## [The task]
Rewrite everything below from the line containing "Create a filter" down to the end of the listing, swapping "gear" for "cog" and leaving everything else unchanged.

## [Supplied entries]
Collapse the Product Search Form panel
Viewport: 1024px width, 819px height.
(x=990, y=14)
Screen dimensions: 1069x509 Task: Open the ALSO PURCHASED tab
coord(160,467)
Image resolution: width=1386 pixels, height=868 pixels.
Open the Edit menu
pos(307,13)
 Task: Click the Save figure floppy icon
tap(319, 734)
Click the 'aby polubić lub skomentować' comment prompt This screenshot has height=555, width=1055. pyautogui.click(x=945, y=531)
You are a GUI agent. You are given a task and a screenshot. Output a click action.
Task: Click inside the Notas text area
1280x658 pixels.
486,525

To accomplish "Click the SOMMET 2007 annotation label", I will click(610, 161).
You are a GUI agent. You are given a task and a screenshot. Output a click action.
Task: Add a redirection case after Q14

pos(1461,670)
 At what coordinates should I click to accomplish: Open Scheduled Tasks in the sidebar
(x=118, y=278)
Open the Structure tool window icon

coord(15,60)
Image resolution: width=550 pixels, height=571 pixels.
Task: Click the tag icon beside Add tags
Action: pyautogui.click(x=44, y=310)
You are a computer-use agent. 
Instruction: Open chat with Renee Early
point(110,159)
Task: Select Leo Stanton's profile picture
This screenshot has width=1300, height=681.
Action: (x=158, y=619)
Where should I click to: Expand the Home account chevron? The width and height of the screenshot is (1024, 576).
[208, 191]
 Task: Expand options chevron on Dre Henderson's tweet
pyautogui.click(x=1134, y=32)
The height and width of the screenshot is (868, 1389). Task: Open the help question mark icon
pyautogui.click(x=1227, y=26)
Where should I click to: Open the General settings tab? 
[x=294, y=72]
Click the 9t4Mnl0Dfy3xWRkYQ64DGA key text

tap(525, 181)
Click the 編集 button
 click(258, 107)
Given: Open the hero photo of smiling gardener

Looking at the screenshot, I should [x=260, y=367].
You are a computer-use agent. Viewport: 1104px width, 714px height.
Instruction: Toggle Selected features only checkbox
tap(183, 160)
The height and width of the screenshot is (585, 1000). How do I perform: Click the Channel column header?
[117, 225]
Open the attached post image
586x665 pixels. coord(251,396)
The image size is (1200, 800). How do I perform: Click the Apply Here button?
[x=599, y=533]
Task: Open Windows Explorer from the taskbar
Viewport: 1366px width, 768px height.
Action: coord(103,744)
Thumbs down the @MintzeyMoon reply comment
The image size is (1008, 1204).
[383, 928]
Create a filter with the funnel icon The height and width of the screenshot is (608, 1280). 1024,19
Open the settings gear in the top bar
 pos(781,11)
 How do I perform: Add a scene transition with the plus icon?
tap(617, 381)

## [Correct result]
Create a filter with the funnel icon The height and width of the screenshot is (608, 1280). 1024,19
Open the settings cog in the top bar
 pos(781,11)
 How do I perform: Add a scene transition with the plus icon?
tap(617, 381)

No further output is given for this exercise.